## Instructions to follow:
Scan the entries below for the string "agent" and copy every line where it turns up.

Collected data

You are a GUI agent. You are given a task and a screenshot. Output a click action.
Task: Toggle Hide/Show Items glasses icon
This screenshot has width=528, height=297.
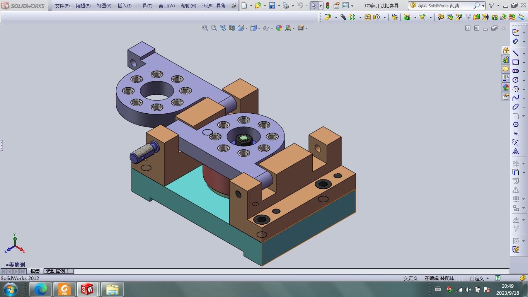[266, 28]
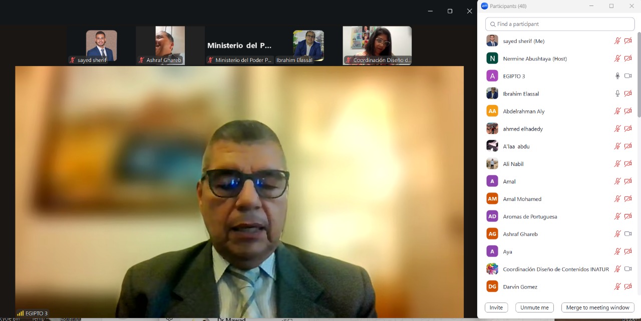Click camera icon for Coordinación Diseño de Contenidos INATUR
Screen dimensions: 641x321
click(628, 269)
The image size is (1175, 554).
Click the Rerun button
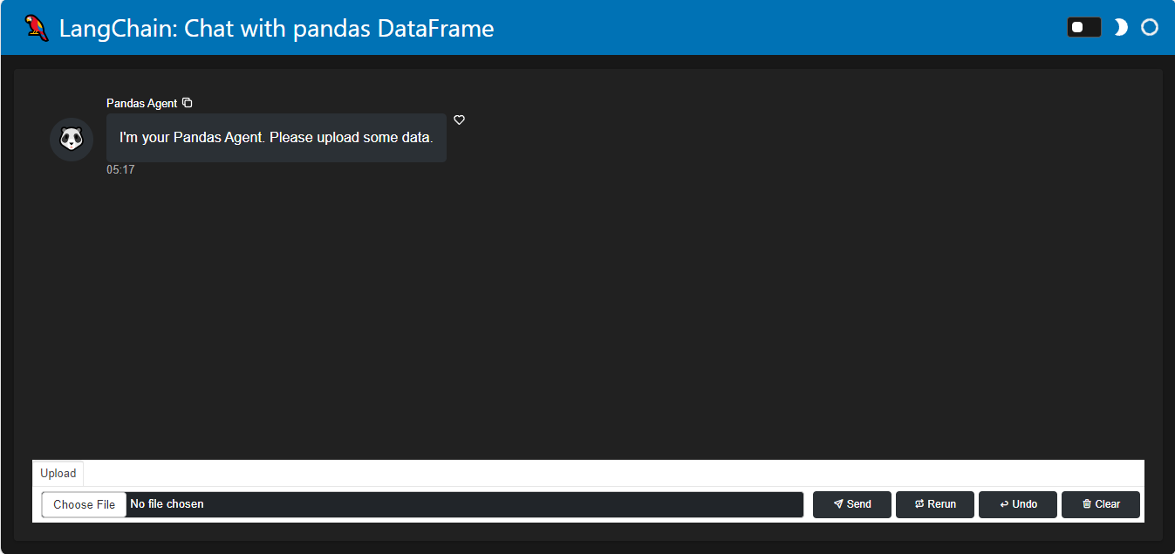(x=934, y=504)
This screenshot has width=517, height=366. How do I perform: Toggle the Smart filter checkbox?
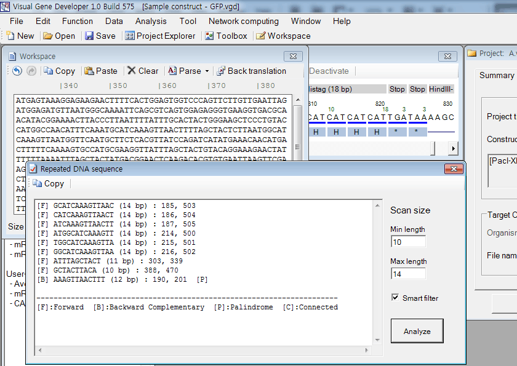[395, 298]
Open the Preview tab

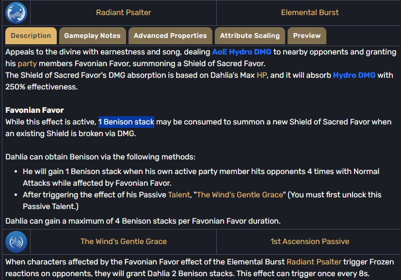tap(306, 35)
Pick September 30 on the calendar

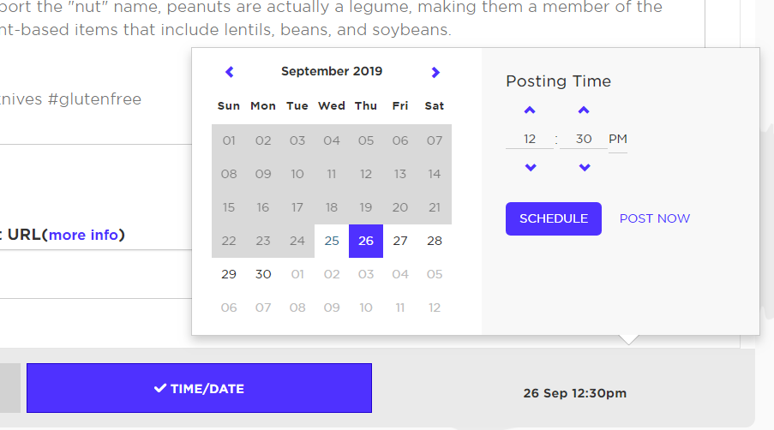point(263,274)
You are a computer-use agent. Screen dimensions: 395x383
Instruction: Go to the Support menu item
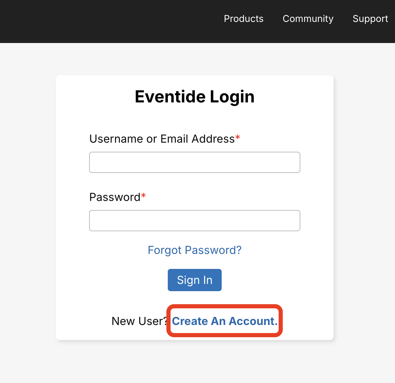pyautogui.click(x=370, y=19)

## Solution to this task:
You are a GUI agent. You are given a task and a screenshot. Output a click action.
You are a computer-use agent. Screen dimensions: 395x383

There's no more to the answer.